His truth is marching on

Today is Martin Luther King’s birthday. He would have been 86. Today is also the day the Academy Award nominations were announced. Selma, the brilliant film about King and the Selma marches of 1965, was nominated for Best Picture, but its director Ava DuVernay and star David Oyelowo were not, and those are as egregious snubs as any in many years. Here’s my review, which can also be found at San Diego LGBT Weekly:

Selma
Directed by Ava DuVernay
Written by Paul Webb
Starring David Oyelowo, Tom Wilkinson, and Carmen Ejogo
At your local multiplex

Selma, the film about Martin Luther King and the 1965 marches from Selma to Montgomery, is an extraordinary film: wrenching, inspiring, and impeccably made. As a depiction of one of the most important events of the Civil Rights Movement, it is also more socially and politically relevant to our contemporary world than any feature film released this year. Its connection to the recent protests against racist police brutality is the reason that Selma is essential viewing and also the reason why so many people who normally wouldn’t give a second thought to historical accuracy in movies have wrapped themselves into the controversy about the film and its depiction of President Lyndon B. Johnson.

In 1965, Martin Luther King had just won the Nobel Peace Prize. Two years prior he had made the “I have a dream” speech at the Great March on Washington, which helped propel the passing of the Civil Rights Act of 1964. But blacks in the South still faced numerous barriers to voting, from being forced to pass absurd tests to requiring a current voter to vouch for them, particularly difficult if there were no black voters around. In 1965, King wanted Johnson to use his rather great political power to pass a comprehensive voters’ rights bill. But Johnson wanted to focus on his War on Poverty that year. This disagreement is inarguably fact, but the fictionalized depictions of King and Johnson’s actual arguments have riled a bunch of white people who can’t bear to imagine Johnson was a cynical politician. (Note: It is inarguable fact that Johnson was a cynical politician. That’s one of the reasons he got so much done.)

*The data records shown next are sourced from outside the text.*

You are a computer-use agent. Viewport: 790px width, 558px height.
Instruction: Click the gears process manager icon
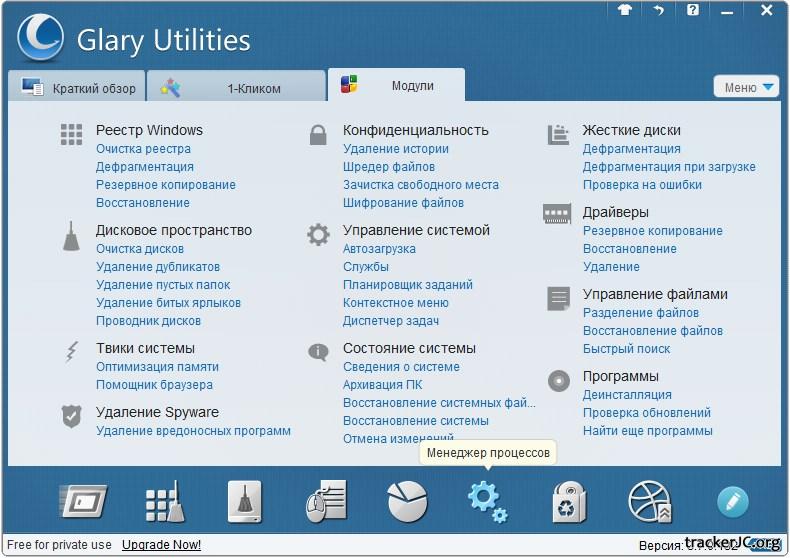[x=487, y=500]
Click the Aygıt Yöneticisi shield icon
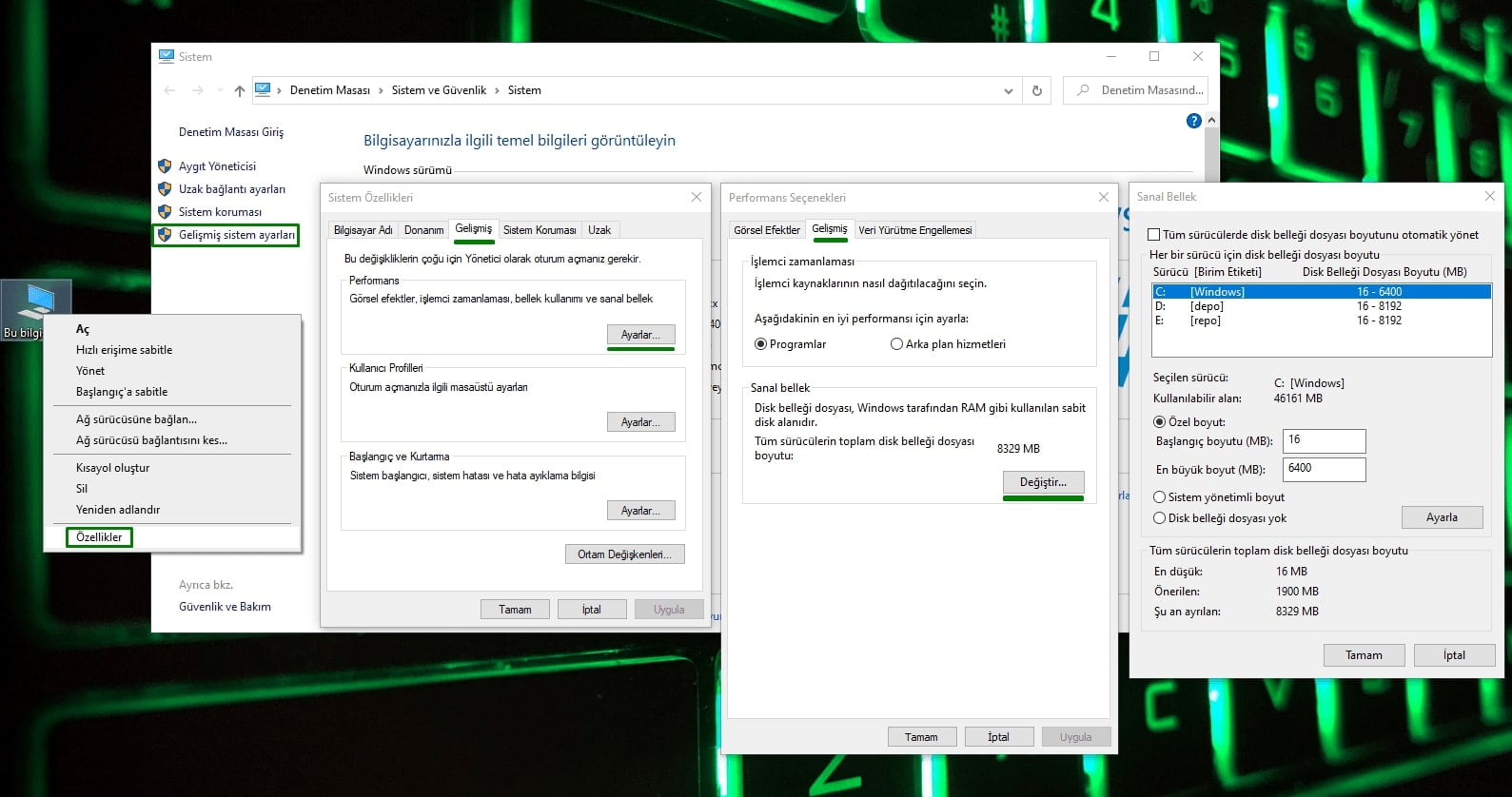 [165, 166]
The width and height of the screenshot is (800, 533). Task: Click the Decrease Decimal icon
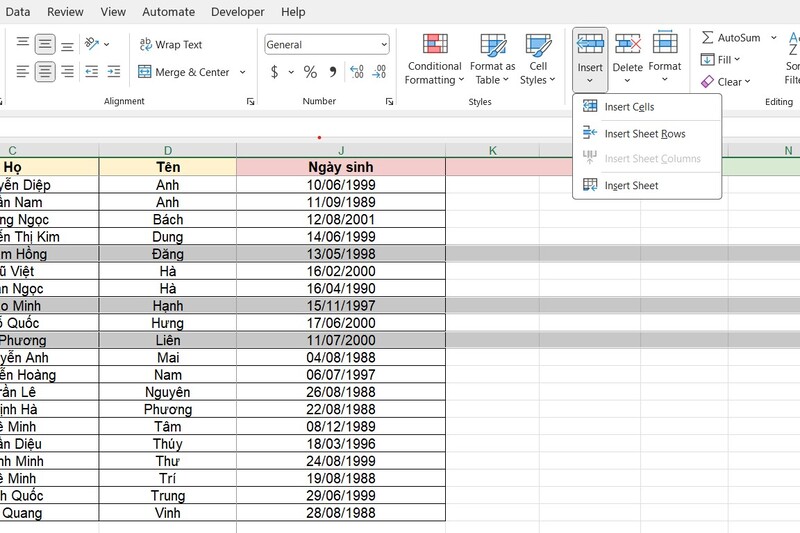(x=379, y=72)

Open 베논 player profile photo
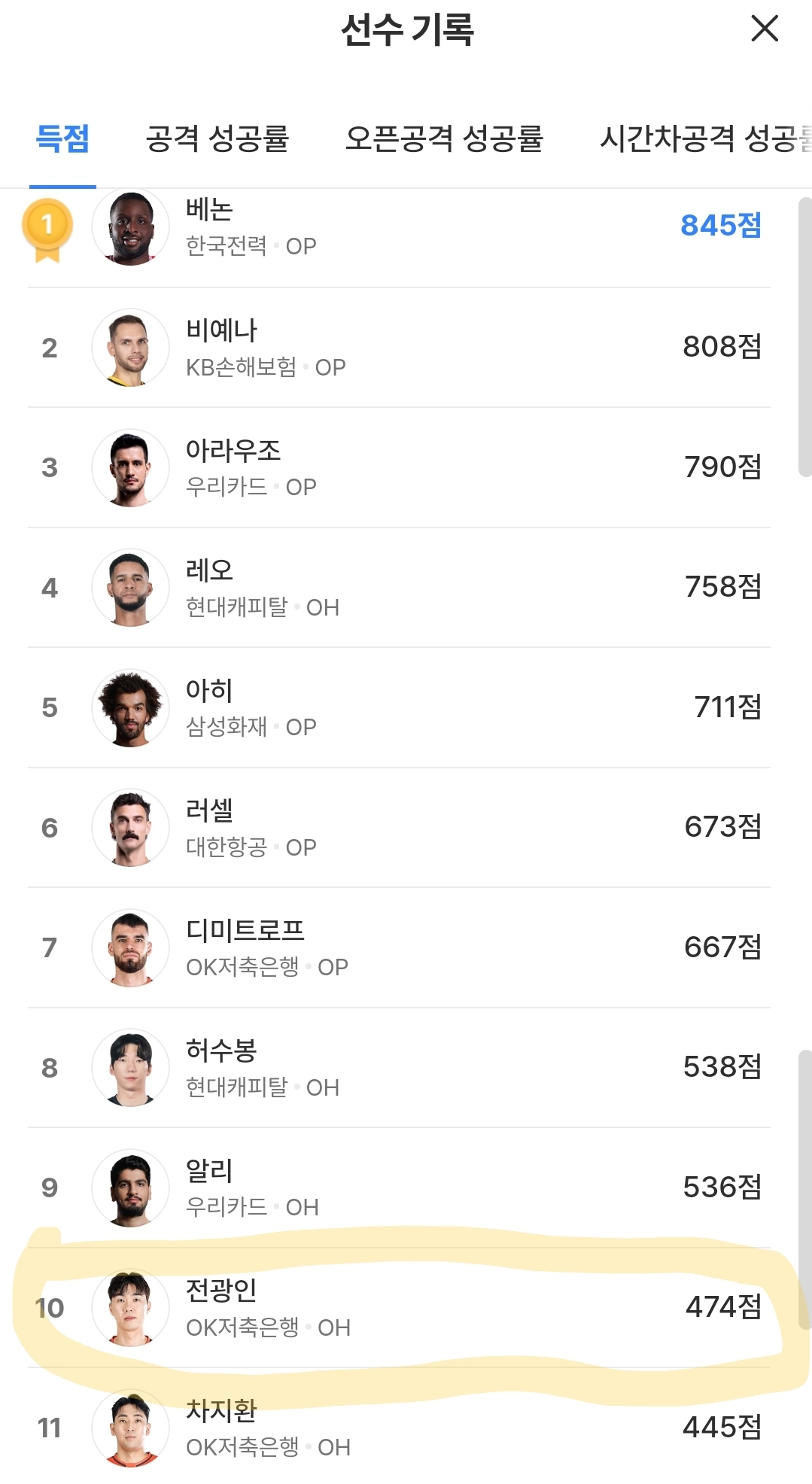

The events in Selma, a town with a majority of black residents, only 2% of whom could vote, helped force the Voting Rights Act into existence. Selma is about how that happened, how King’s presence in Selma brought the media, which in turn showed how the Alabama state troopers viciously beat peaceful black protesters who were trying to raise awareness about their disenfranchisement, which in turn brought more protesters and more support, from both Johnson and the American people, for a voting rights bill.

Selma has two main plots. One is focused on the political machinations of the march, both among King (David Oyelowo), Johnson (Tom Wilkinson), and intransigent Alabama governor George Wallace (Tim Roth) and among the civil rights activists from King’s Southern Christian Leadership Conference and the Student Nonviolent Coordinating Committee, which had been organizing in Selma before King arrived. These are fascinating, both because of how they humanize and complicate iconic historical figures but also because they depict pragmatic, sometime even crass, strategizing around events that popular history have made to seem purely about the forces of good versus evil. For example, one of the reasons King and his associates wanted to march in Selma was because they knew that its sheriff would brutalize the protesters, thus garnering sympathy from the nation.

Selma’s other plot focuses on the emotional toll of the civil rights movement. Coretta (Carmen Ejogo), King’s wife, is frustrated by his constant absence, the danger they are in, and how close to the truth the rumors of his infidelity are. King himself wonders if he can ever succeed and whether he will survive. And in smaller, perfectly crafted subplots, the people of Selma struggle – in particular Annie Lee Cooper (Oprah Winfrey) and Jimmie Lee Johnson (Keith Stanfield) – for dignity and for their lives. And in the epic sequence focused on Bloody Sunday, the day when Alabama troopers savagely attacked the marchers, director Ava DuVernay brings to life one of the most horrific moments of the 1960s with such skill I was left in tears for the rest of the film and for sometime after.

DuVernay’s work on Selma is tremendous, and it announces a major American filmmaker. Her recreations of well documented events are flawless, but so are her quieter, mostly fictionalized, scenes, such as those between King and Coretta or between Cooper and Selma’s voter registrar. The performances she pulled from her cast, in particular Ejogo, Winfrey, Stanfield, and Oyelowo, are roundly wonderful. What the amazing Oyelowo does as King is to make a legendary and iconic hero into a man – a great, flawed, human man.